Top-down connections from ACC to V1 contribute to mismatch negativity

Schizophrenia is a neuropsychiatric disorder that is strongly associated with impairments in both basic sensory processing and higher cognitive functions. One of the most robust findings is that Schizophrenia patients have deficient sensory processing and impairment can be captured by the reduced “mismatch negativity” (MMN), which is an event-related potential that occurs when a sequence of repetitive stimuli is interrupted by occasional oddball stimuli. Although MMN is the biomarker of Schizophrenia and robustly translational across species, the underlying mechanisms of MMN are not clear.
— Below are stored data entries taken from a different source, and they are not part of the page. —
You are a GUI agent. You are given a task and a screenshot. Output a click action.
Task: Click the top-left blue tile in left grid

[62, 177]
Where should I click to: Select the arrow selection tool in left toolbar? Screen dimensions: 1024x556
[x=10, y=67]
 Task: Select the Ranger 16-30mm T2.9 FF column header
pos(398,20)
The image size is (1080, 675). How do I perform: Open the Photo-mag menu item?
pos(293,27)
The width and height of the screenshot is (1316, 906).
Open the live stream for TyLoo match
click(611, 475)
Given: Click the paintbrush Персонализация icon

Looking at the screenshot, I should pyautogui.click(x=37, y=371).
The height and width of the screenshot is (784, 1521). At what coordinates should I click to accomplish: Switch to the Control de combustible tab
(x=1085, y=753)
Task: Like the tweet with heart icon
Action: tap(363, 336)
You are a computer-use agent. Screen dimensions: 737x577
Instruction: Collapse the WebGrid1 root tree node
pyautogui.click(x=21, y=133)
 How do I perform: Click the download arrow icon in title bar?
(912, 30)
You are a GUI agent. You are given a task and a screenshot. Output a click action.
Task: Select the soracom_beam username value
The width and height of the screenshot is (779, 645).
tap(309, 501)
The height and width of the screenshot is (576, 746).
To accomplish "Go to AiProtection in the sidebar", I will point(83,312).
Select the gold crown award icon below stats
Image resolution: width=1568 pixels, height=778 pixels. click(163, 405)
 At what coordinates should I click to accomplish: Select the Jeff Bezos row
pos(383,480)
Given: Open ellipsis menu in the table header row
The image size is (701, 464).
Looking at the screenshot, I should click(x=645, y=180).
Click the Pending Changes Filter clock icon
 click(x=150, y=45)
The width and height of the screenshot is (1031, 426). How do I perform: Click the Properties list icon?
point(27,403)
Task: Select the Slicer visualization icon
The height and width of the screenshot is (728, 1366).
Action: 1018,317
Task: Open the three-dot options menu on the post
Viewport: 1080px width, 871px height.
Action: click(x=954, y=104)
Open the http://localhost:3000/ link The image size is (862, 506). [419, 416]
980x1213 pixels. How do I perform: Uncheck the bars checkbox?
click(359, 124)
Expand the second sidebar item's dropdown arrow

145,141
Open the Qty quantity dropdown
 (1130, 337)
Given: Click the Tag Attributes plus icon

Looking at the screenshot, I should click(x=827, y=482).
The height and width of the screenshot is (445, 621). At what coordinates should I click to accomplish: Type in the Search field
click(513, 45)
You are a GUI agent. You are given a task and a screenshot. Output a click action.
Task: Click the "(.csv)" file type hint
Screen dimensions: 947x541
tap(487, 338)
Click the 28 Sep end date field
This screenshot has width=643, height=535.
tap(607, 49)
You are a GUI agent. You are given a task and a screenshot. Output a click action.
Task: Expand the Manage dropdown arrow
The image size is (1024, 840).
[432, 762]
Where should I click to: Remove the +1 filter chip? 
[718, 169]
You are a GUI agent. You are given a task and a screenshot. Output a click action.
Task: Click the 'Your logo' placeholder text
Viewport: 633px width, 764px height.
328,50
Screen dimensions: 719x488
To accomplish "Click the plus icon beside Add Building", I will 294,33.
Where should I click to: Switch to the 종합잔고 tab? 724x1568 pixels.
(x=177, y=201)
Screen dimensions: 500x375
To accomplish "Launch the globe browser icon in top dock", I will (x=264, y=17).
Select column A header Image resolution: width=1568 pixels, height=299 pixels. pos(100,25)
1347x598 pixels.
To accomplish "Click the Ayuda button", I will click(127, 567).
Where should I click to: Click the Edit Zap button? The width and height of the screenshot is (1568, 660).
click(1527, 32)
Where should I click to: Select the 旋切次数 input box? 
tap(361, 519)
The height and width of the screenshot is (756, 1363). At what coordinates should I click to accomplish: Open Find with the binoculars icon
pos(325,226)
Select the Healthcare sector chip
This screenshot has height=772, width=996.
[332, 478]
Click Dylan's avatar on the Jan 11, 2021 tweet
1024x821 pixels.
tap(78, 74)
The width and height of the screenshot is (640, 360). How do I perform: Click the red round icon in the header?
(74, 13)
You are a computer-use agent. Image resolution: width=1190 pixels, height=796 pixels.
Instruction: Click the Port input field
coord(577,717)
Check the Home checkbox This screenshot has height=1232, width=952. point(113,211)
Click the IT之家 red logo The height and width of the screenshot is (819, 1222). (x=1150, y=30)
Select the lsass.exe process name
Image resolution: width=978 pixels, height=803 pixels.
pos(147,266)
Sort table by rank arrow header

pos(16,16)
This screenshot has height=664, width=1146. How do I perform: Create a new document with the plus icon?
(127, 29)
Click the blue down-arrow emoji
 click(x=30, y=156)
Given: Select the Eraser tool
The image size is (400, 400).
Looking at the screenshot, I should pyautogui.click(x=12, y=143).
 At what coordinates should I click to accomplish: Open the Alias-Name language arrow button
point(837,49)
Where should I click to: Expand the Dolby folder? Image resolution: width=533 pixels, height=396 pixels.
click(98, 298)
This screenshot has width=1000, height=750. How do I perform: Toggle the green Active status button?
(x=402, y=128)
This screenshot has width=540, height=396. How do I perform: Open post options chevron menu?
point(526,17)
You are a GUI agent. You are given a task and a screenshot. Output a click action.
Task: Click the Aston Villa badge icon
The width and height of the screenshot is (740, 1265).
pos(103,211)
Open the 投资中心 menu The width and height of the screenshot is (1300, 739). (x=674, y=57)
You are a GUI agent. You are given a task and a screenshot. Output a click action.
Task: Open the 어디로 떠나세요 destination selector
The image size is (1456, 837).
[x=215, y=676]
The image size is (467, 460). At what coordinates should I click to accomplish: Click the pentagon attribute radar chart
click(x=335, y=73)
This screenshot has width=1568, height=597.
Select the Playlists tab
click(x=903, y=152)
To investigate the role of top-down processing in MMN, we conduct the visual oddball task in the wild-type mice and 22q11DS mouse model, and record neural activity in the visual cortex while optogenetically manipulating ACC input. Our data shows that in the visual cortex of wild-type mice, the MMN is present. However, as seen in Schizophrenia patients, MMN is diminished in our 22q11DS mouse model. In wild-type mice, ACC input suppression decreases each unit’s deviant detection modulation as well as MMN in local field potential. In the 22q11DS mouse model, ACC input activation increases each unit’s deviant detection modulation. These results indicate that reduced MMN in V1 is due to weakened top-down processing and can be recovered by activating the top-down input, suggesting that abnormalities of top-down cortical processing are the leading cause of altered sensory processing in schizophrenia.